John: I feel like your story cycle genie has been reading my diary, Park, because it is 100% accurate for what I’m trying to do with my business. And I will say, I also felt quite honored to be identified by that sage archetype. That felt really good. I was like, yes, that’s how I want to be seen in the world.
Park: That’s beautiful. And then your two secondary archetypes, because it says the sage is like 65% of your personality showing up. You’ve got the creator and the sub archetype, that would be the storyteller in the creator category 25%. No big surprise there. And then the magician and in the magician category, the visionary is called out and it says 10%.
John: I tell you, I’ve taken a lot of personality tests, the Myers-Briggs and all these different, Enneagram and all these things. And these archetypes that it identified, they spoke to me on a slightly different level, I’ll be honest with you. They felt like they connected with me on a deeper level than just identifying that maybe I’m an introvert or extrovert or that maybe I get energy from this or that. These connected with me on a bit of a soul level, to be honest with you. So I was amazed at the feedback because it really captured what I am trying to do. And I use a little more subtextual language about some of these things. So it was really amazing to see it pick up on that subtextual language and bring it back to me in these descriptors.
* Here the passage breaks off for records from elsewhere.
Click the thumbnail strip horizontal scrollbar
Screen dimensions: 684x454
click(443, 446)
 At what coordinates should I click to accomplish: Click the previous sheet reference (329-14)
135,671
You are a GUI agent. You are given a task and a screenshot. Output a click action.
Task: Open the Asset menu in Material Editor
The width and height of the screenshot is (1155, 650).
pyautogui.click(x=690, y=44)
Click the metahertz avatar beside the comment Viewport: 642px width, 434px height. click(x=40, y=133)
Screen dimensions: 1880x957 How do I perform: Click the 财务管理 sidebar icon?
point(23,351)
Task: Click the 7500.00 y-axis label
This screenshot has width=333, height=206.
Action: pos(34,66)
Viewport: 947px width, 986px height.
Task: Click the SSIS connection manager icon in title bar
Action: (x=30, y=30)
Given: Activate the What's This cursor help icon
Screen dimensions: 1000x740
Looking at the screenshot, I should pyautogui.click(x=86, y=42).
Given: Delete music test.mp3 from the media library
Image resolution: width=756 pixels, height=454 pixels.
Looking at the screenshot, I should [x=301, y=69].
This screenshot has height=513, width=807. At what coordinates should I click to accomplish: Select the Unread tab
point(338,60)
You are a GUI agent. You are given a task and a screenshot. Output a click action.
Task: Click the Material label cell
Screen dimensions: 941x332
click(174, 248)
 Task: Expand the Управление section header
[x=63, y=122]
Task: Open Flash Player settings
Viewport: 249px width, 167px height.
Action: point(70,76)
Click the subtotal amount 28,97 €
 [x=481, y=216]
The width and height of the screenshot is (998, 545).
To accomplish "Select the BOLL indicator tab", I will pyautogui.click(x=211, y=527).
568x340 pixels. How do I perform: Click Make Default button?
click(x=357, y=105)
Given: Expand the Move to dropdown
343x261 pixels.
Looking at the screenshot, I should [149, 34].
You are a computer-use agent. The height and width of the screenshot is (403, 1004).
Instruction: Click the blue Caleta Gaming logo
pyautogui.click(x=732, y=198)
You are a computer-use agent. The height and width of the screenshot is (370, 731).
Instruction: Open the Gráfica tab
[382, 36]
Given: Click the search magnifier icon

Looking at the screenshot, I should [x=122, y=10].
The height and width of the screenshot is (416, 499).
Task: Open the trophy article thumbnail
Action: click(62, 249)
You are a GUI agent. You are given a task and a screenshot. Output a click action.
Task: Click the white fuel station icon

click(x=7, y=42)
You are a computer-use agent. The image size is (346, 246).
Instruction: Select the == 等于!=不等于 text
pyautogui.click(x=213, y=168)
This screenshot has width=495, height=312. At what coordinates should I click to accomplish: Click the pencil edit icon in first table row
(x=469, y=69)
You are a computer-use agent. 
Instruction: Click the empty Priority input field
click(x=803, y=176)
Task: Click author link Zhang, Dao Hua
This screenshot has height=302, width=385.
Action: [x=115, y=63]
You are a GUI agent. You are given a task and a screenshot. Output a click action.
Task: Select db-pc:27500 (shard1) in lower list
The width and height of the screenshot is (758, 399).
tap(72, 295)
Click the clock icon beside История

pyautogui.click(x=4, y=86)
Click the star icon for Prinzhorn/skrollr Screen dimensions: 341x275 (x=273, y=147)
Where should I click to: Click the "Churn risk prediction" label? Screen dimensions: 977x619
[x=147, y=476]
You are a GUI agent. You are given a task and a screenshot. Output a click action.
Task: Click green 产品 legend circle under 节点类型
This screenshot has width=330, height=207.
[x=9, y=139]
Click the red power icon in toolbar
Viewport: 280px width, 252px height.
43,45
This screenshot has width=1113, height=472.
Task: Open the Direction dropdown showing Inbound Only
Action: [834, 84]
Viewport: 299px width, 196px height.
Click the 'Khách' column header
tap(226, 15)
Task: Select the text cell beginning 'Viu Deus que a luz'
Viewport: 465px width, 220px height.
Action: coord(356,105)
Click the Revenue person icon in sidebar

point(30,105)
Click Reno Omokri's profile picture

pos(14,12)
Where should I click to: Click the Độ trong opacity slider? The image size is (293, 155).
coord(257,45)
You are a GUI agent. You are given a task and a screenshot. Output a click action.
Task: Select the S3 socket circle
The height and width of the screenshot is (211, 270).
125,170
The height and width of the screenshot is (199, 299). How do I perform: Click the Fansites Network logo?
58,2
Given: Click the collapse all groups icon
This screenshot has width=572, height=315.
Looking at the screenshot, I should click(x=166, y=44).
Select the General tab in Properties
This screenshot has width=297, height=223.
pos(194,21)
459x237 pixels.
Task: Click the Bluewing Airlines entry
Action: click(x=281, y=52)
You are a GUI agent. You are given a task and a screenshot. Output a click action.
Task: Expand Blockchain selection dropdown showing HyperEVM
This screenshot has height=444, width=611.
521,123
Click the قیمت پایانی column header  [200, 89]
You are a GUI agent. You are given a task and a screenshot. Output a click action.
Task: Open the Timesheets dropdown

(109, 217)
What the Story Cycle Genie Does: Validate, Reveal, Inspire
Park: Yeah, well, the three things we found it really does for people is it validates, as we talked about earlier, what you’re already doing well. It reveals gaps and maybe missing elements of your story that you can easily and quickly fix. And then it’s doing this, what you’re speaking about right now, it inspires you with new ways, clearer ways, more compelling ways to think about how you’re telling your story.
John: I think it does those three things with excellence.
Brand Purpose Statements: Why You Exist Beyond Making Money
Park: And then finally, and I found this really interesting, your brand purpose statement, why you exist beyond making money. Mine, for the business of story, and it’s something I had written long before the genie in the story cycle genie was the business of story exists to help people live through and prosper from their most powerful stories. So benefit them both on a personal and professional level.
Yours is very similar. And I thought that was interesting. It says telling a better story exists to empower people to discover and communicate their most compelling, authentic narratives.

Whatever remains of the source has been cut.